高千穂 遙「ダーティペアFLASH2 天使の微笑」
1) 早川書房 / 四六判ソフト / 初版年月日未確認 / 価格未確認 / 1997年2月7日読了
2) 早川書房 / 文庫版(ハヤカワ文庫JA) / 1999年7月15日付初版 / 本体価格580円 / 1999年9月29日読了

 大ヒットした前シリーズのエッセンスのみを抽出し、殆どの設定を一新して仕切り直した「ダーティペアFLASH」シリーズの第2作。親本は1997年1月に刊行されており、第3巻の刊行に合わせて第1巻と続けて文庫化された。
 惑星アガルタの潰れたテーマパークを改装して創設された「薔薇十字学院」。その奥に身を潜める異界の妖魔。その存在を察知し撃退するために「WWWA」から派遣されたケイとユリだったが、莫大な潜在能力のみ見込まれて一切訓練を受けていない二人に何が出来るわけでもなく、代わりに同級生の円行とファン・スーの二人が日夜雑魚妖魔と戦い続ける日々が続いていた。そんな彼等も皆一様に一応学生であり、修学旅行なる定例行事にもちゃんと参加する。大型外洋宇宙船<ゲヘナ>に乗って、いざ惑星シャングリラへと出航する一同であったが、やはりというか案の定というか、優雅なディナーの席上、二人の船員が異形に変貌した――!

(保存された記録)
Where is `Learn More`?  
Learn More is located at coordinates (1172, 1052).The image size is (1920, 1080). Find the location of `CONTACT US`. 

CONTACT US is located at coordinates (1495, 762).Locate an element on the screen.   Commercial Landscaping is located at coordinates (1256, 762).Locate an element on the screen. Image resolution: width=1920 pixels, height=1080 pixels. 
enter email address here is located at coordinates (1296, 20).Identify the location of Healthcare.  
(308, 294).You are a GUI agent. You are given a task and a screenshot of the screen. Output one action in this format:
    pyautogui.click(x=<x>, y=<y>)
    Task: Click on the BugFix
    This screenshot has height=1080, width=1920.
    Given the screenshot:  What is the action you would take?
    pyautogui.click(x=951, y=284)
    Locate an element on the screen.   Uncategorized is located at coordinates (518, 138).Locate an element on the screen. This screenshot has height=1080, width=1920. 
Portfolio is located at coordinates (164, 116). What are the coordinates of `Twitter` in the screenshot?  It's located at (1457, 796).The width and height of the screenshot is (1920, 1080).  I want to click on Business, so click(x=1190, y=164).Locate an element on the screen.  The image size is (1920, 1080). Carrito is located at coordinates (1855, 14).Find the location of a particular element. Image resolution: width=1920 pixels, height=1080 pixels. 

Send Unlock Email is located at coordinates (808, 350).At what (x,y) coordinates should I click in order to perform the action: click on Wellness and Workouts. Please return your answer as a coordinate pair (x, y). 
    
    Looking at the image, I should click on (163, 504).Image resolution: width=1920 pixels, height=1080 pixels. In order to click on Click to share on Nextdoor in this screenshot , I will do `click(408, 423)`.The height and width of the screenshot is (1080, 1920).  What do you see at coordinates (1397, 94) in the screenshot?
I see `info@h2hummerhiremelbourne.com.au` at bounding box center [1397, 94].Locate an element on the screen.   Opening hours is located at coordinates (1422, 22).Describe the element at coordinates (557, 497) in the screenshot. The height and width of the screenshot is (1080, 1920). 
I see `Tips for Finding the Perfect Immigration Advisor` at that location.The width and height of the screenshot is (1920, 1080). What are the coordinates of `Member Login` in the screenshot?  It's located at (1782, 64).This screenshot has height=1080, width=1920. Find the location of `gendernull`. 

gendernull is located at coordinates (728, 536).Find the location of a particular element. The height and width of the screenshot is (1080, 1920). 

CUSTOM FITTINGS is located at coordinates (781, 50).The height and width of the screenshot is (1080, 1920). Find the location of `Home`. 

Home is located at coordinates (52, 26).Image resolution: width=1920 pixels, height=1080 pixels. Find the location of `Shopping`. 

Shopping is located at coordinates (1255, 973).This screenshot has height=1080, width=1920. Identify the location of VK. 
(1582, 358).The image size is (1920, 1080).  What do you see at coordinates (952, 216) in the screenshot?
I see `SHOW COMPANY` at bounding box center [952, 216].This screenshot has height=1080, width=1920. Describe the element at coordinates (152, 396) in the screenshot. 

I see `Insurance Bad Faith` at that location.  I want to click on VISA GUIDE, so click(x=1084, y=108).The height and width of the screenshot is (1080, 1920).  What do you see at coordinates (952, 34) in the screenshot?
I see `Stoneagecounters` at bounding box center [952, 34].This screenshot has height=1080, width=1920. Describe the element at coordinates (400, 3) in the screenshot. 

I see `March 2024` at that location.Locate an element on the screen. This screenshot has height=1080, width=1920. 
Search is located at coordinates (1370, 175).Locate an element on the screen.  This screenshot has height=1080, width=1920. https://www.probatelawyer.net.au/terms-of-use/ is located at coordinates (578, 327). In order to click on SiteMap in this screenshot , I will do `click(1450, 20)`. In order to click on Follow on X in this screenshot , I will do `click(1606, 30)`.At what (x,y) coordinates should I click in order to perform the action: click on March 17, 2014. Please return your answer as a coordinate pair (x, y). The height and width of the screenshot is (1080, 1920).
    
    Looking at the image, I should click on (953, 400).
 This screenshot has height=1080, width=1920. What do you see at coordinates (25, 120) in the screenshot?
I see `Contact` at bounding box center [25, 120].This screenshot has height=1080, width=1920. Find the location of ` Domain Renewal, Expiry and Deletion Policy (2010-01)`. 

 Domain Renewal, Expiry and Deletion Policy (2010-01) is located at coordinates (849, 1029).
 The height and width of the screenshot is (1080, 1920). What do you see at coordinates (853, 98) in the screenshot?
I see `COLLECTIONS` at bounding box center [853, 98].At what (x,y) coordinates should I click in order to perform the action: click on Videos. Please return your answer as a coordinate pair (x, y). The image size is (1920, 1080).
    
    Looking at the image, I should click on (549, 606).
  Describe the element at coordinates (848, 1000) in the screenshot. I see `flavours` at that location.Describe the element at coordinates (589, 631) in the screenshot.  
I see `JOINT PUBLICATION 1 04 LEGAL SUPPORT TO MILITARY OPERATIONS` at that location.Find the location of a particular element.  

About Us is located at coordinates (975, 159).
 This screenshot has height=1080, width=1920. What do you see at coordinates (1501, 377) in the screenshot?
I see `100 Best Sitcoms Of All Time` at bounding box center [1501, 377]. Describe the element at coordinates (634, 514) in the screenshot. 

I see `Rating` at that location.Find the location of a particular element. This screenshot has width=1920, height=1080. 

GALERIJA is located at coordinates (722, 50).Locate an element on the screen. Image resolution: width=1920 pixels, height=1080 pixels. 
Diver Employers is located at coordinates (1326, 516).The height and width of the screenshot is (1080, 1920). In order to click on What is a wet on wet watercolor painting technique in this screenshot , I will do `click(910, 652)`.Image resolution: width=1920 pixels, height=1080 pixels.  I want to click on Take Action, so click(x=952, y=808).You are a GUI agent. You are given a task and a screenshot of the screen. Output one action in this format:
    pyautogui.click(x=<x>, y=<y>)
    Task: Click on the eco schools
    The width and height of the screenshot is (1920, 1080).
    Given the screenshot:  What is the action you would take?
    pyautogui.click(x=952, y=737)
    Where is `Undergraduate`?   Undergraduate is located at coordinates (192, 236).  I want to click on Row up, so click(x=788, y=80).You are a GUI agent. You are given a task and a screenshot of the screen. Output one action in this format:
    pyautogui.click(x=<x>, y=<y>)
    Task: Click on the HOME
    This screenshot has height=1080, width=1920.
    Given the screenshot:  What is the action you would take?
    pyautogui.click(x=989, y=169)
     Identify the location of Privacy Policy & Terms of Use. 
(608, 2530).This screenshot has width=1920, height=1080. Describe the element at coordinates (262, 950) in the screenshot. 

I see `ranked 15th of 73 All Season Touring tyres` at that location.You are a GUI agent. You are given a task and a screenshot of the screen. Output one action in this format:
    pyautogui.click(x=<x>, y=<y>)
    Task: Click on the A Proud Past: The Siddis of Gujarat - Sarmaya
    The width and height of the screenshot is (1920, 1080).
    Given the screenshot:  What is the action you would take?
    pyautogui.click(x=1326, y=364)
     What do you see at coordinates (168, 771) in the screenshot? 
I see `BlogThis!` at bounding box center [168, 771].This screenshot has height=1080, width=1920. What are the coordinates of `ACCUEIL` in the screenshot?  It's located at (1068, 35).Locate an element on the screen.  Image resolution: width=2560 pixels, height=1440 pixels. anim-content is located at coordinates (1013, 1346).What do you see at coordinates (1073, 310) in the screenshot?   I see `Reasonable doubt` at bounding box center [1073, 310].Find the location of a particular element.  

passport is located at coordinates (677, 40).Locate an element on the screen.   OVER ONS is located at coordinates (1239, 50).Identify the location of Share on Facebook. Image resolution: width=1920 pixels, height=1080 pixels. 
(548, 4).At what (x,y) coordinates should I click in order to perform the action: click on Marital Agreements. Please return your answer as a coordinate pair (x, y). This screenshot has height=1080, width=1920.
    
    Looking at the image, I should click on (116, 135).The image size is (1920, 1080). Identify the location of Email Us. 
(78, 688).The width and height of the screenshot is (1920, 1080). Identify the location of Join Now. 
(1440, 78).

• _課題_:
本文によると、ケイとユリが派遣されても何も出来ないのはなぜですか。1〜3文で説明してください。

• _解答_:
二人は莫大な潜在能力だけを見込まれて「WWWA」から派遣されましたが、一切訓練を受けていないからです。そのため、代わりに同級生の円行とファン・スーが日夜雑魚妖魔と戦い続けています。